## [The task]
Extract each row containing the word "group". Case counts.

## [Given data]
════════════════

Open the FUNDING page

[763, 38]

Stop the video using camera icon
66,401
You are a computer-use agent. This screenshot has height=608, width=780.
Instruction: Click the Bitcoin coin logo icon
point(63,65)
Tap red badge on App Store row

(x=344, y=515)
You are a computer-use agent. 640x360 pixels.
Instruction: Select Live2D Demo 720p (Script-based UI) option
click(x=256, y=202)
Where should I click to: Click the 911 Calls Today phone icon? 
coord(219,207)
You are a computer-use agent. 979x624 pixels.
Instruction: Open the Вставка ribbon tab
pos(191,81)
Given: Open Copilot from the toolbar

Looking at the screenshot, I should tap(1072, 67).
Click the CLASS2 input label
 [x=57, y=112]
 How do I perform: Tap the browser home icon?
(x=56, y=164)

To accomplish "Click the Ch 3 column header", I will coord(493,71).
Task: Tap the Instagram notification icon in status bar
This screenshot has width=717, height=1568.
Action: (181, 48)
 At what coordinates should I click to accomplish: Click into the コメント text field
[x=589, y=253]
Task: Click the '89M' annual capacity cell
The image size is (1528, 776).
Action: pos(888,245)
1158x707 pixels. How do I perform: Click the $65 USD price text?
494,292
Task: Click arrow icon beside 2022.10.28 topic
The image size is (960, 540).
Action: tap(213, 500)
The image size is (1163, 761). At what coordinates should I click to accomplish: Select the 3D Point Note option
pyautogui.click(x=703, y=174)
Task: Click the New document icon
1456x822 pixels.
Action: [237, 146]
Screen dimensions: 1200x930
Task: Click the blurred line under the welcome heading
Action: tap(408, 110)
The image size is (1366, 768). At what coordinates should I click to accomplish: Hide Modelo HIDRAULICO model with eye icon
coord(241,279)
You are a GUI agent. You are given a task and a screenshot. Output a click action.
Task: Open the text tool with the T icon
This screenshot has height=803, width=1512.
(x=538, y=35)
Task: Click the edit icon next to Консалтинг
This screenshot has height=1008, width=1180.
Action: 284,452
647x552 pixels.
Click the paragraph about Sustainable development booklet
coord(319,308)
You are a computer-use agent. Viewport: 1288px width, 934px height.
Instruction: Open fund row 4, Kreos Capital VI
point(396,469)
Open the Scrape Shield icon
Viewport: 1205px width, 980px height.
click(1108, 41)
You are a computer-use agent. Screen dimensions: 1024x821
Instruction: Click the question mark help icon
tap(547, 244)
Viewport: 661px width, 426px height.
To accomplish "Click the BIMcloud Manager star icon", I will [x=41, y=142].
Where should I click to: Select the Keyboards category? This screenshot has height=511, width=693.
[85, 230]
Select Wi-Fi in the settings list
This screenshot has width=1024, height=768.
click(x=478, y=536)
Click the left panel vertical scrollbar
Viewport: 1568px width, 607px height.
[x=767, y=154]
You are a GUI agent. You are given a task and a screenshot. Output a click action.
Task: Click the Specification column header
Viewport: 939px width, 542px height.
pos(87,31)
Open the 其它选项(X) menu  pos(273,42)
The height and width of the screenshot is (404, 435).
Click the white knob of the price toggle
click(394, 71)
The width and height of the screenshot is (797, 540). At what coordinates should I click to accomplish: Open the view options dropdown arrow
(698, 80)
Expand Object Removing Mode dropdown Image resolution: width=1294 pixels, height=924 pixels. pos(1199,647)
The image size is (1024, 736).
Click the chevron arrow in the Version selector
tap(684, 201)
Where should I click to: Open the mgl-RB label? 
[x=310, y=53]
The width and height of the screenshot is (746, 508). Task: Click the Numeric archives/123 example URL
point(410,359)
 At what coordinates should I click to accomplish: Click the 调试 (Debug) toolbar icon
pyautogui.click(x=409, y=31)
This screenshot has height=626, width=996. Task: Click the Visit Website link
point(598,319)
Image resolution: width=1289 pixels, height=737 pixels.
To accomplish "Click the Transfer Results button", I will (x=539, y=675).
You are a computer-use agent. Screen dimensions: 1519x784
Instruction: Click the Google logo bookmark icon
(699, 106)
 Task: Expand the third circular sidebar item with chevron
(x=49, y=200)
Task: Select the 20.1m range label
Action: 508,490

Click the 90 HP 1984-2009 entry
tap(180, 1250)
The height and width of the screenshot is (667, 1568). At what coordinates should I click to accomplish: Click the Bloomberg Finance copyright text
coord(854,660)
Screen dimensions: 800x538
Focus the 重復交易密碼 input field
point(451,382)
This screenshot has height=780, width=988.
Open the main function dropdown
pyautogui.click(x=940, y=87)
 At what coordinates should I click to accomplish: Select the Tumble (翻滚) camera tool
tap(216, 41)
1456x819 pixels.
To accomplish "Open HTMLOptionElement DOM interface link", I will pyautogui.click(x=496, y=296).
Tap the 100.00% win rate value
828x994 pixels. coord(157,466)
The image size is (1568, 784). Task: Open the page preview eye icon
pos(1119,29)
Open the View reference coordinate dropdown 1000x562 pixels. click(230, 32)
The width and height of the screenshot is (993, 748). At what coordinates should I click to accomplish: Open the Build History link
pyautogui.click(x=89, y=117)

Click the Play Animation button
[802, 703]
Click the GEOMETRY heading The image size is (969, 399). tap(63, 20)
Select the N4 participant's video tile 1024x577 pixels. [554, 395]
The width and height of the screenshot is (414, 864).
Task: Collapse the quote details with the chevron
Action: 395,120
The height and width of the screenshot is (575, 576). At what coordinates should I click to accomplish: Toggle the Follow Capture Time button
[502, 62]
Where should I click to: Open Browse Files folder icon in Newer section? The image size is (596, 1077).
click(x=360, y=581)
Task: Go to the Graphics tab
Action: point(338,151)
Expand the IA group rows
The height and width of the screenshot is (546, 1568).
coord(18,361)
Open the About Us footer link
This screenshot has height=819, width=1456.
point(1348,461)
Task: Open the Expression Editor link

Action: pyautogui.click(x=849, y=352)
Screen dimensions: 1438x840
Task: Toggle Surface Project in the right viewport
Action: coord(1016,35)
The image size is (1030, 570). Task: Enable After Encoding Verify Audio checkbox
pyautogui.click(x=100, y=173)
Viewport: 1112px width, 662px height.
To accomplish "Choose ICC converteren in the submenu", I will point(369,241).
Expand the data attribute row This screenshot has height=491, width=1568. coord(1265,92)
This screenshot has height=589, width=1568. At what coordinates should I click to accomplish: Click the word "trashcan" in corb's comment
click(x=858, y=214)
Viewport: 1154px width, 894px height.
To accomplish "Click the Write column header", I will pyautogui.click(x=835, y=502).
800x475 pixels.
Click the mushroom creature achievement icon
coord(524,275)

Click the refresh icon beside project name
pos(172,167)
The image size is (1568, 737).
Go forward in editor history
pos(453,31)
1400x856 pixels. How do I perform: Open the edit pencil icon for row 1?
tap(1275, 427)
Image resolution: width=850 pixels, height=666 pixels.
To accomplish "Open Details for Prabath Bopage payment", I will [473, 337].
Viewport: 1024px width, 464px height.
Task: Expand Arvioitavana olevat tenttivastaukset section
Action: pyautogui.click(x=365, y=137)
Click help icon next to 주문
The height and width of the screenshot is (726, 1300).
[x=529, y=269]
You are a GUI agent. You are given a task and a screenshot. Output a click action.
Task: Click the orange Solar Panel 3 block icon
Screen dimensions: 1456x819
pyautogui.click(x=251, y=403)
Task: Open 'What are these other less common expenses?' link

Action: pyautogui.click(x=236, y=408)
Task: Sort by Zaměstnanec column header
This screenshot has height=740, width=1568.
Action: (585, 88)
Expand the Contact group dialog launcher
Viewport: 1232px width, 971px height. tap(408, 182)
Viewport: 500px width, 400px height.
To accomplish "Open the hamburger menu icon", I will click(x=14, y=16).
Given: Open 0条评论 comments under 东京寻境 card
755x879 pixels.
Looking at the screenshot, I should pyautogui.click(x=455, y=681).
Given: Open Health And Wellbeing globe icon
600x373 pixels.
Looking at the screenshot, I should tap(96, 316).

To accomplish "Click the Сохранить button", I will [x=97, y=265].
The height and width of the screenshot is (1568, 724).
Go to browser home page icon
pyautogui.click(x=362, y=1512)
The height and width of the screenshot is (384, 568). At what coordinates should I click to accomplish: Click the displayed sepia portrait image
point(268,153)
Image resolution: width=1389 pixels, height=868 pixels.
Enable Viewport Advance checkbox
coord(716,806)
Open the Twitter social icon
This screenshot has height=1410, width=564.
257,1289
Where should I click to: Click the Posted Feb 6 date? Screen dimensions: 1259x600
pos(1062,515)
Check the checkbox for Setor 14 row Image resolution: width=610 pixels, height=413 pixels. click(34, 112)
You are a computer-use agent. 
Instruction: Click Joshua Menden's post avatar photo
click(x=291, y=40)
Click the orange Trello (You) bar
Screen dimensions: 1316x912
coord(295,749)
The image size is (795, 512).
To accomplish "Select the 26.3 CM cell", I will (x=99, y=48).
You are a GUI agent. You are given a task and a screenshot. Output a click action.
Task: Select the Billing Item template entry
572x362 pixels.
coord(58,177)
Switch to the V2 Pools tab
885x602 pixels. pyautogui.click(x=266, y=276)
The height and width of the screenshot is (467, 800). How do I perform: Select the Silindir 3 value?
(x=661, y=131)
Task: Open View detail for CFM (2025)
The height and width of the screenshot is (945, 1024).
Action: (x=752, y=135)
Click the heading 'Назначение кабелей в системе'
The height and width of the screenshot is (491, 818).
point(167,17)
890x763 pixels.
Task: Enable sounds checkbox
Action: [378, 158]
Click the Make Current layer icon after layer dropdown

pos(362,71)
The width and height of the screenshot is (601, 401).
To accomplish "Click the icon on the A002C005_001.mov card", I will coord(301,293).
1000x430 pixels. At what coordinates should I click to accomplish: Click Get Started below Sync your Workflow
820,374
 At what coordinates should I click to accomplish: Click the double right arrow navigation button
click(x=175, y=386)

════════════════

## [Result]
Expand the IA group rows
Expand the Contact group dialog launcher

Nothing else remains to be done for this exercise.